Monday, October 24, 2005

Pact with Satan

Matt Bai on Hillary's prospects for 2008 (-- link ---):
In addition to voting for the Iraq war resolution, Clinton broke with some of the more liberal Democrats who tried to hold up $87 billion for reconstruction in Iraq and Afghanistan, and she was one of only six Democrats to oppose a measure that would have effectively killed the president's missile-defense plan. (Clinton has taken a skeptical view of the plan's potential to work properly, but unlike most Democrats, she is willing to explore it.) The Pentagon even asked Clinton to join a select panel that is weighing future options for improving military readiness. Among the Senate as a whole, according to National Journal's latest rankings, Clinton's voting record on foreign policy last year was more conservative than all but five current Democratic senators.
Can she overcome the doubts of most of the base of her party about her position ?
And the thinking among her closest advisers holds that unlike other prospective candidates with conservative leanings  [...] Clinton doesn't have to worry about winning over more liberal base voters; she's an icon of the left, and short of climbing into a tank and invading a country all by herself, she couldn't do much to change that. By this theory, Clinton gets to have it both ways: her consistent centrist record will convince general-election voters that she is not the archetype they thought she was, and Democratic-primary voters will forgive her more conservative positions because, in their minds, she is saying such things only to make herself "electable." It's a strategy so elegant that even Karl Rove would have to smile in appreciation.

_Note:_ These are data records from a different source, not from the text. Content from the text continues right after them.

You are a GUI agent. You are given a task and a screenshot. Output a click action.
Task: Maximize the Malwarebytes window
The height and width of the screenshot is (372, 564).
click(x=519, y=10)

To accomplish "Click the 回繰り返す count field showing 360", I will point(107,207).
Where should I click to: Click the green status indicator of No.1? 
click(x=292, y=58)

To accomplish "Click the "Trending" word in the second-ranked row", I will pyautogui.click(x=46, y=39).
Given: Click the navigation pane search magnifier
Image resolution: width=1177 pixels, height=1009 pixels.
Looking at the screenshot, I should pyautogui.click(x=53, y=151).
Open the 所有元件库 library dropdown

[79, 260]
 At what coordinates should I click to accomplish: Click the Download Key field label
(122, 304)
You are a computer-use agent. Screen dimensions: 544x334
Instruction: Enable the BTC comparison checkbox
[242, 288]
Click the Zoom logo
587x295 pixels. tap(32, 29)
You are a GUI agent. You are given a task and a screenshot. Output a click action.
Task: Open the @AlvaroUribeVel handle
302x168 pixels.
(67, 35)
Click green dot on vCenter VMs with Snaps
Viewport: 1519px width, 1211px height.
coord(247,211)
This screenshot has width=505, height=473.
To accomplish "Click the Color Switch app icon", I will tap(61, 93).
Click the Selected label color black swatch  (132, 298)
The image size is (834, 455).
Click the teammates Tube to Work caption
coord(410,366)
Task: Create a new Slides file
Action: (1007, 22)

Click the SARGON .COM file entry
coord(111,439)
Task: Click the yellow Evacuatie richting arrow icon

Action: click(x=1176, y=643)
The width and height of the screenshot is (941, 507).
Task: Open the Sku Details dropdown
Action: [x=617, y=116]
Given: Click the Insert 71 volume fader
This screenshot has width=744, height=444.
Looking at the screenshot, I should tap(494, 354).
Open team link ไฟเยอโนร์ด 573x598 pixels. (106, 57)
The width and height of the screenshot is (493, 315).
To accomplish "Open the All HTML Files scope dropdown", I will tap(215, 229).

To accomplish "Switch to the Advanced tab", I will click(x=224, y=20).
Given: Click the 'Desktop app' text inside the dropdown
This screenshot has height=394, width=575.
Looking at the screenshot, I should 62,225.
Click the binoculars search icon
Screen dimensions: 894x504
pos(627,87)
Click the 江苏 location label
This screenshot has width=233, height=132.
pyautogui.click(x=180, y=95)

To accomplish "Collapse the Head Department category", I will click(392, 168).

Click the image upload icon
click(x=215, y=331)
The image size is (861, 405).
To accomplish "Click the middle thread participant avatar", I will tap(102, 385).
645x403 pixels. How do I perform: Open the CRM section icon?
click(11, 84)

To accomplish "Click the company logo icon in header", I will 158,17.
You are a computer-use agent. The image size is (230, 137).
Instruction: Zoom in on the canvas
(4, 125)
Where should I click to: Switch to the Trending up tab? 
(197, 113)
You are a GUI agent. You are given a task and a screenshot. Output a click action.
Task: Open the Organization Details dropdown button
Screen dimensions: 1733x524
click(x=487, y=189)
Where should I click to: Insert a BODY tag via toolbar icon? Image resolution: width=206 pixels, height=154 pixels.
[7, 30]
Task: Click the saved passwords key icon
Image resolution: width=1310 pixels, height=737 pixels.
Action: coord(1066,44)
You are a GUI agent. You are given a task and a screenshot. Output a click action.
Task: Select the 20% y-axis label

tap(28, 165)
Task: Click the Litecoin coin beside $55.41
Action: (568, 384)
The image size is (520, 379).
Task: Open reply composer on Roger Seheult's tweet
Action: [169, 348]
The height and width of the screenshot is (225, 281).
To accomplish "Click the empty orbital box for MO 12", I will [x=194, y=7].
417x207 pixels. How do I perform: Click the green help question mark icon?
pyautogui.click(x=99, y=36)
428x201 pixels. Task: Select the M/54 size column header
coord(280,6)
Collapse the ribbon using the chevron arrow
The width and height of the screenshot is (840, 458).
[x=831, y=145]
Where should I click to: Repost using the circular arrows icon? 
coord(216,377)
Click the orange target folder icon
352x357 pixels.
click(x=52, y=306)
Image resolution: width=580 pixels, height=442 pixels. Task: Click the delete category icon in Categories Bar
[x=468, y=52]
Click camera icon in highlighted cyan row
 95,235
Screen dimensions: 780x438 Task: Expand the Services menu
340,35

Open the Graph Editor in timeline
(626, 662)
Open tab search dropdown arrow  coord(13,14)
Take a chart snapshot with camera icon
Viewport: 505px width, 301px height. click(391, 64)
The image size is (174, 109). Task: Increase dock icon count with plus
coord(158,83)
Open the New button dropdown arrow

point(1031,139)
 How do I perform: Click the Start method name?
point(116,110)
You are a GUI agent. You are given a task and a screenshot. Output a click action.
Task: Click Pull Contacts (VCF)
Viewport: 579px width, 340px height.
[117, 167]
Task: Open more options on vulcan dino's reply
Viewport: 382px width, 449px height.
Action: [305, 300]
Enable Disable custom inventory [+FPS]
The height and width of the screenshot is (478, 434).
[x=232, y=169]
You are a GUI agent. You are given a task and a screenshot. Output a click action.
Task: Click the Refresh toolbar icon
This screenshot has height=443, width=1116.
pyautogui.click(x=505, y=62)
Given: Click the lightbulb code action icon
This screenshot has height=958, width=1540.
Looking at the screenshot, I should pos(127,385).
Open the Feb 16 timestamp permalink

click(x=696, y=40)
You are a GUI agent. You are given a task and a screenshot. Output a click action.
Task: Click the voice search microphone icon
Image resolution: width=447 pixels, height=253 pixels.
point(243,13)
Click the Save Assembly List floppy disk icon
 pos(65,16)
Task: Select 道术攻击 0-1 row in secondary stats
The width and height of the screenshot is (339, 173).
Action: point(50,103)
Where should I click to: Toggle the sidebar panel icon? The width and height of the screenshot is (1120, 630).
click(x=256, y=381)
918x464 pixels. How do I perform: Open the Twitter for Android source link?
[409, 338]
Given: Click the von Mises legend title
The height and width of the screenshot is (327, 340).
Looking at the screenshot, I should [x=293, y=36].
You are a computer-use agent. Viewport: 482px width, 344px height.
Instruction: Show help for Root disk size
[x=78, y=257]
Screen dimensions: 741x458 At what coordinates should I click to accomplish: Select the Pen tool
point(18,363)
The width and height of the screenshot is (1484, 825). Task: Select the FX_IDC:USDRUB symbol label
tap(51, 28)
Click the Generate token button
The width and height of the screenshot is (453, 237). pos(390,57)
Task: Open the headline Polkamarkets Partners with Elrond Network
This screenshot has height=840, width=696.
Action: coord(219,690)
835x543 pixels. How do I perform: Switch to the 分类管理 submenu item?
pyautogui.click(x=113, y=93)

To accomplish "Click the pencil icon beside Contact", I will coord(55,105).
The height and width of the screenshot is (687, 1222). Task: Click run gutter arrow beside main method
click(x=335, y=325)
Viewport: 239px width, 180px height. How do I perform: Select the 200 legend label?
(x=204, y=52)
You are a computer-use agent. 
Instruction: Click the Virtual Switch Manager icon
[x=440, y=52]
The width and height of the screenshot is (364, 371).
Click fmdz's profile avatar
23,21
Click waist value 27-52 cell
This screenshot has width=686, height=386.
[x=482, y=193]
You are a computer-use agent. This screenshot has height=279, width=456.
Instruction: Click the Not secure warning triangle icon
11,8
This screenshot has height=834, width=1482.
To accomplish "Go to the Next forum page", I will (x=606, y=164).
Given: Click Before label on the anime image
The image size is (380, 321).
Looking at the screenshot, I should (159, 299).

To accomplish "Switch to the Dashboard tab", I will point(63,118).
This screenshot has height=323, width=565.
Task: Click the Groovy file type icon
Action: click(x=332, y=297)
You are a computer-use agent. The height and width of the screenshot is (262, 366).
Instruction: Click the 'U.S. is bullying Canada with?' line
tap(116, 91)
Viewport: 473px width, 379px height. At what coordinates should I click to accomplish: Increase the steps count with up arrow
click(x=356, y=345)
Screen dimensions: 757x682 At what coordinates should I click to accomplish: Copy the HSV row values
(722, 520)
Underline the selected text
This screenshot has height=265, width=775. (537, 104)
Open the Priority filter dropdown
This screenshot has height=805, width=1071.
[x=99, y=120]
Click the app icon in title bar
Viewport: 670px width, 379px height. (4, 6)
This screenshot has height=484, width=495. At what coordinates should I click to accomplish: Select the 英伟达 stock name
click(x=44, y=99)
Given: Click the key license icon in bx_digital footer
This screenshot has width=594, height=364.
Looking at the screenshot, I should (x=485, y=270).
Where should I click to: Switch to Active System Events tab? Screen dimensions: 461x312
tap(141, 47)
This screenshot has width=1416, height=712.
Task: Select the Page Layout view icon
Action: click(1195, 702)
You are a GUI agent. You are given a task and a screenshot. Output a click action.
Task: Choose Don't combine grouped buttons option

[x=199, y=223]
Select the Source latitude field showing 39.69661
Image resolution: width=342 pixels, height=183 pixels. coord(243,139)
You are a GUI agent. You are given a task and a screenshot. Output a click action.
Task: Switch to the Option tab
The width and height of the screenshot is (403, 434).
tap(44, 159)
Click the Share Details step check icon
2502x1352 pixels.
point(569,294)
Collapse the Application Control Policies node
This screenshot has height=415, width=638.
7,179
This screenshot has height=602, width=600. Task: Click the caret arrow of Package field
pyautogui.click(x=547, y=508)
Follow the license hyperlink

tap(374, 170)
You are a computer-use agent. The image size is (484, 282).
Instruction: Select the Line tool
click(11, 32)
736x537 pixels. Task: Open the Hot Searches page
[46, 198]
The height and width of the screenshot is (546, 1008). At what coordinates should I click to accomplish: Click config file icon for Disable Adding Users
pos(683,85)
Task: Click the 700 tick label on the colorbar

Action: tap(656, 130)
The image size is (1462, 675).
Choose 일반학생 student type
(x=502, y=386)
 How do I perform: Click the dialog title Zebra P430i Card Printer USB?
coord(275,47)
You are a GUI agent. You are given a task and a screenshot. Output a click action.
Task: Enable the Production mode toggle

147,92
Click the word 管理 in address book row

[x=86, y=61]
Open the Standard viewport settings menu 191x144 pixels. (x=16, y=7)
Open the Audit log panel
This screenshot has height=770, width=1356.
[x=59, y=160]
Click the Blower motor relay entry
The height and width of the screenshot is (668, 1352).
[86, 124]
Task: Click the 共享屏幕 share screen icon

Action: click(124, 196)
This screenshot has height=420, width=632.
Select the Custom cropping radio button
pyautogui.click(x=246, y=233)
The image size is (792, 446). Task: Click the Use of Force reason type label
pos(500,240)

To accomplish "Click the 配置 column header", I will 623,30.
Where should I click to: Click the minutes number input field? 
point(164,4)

There are new forces out there, though:
What Dean's candidacy brought into the open, however, was another kind of growing and powerful tension in Democratic politics that had little to do with ideology. Activists often describe this divide as being between "insiders" and "outsiders," but the best description I've heard came from Simon Rosenberg, a Democratic operative who runs the advocacy group N.D.N. (formerly New Democrat Network), which sprang from Clintonian centrism of the early 1990's. As Rosenberg explained it, the party is currently riven between its "governing class" and its "activist class." The former includes the establishment types who populate Washington - politicians, interest groups, consultants and policy makers. The second comprises "Net roots" Democrats on the local level; that is, grass-roots Democrats, many of whom were inspired by Dean and who connect to politics primarily online, through blogs or Web-based activist groups like
Clinton's advisers disagreed about whether a bunch of 20-something bloggers really mattered. In a conversation last month, Mark Penn scoffed at my suggestion that there might be a strong backlash in the party against the ethos of Clintonism.  [...] It's true that most Democratic voters are probably too busy working and raising kids to spend a lot of time debating political tactics online, and the importance of the "Net roots" can be overstated.
As many have pointed out, it is hard to agree that the Iraq issue has 'little to do with ideology'. Someone complained about the dismissive attitude towards online activists ( comments here by: ck at October 4, 2005 12:49 AM ):
As a 50 something blog poster, I am completely dismayed at the utter cluelessness of the Beltway Democrats. They just don't get it -- the net roots are not a bunch of crazed 20 somethings...
Meanwhile, Matthew Yglesias opined : [Posted at 11:45 AM  October 14, 2005 - via ]
I'd support Satan's domestic policy in order to stop the Lawrence Kaplan strategy for Iraq ("mobilizing national power on a scale not even contemplated by the administration") from taking power.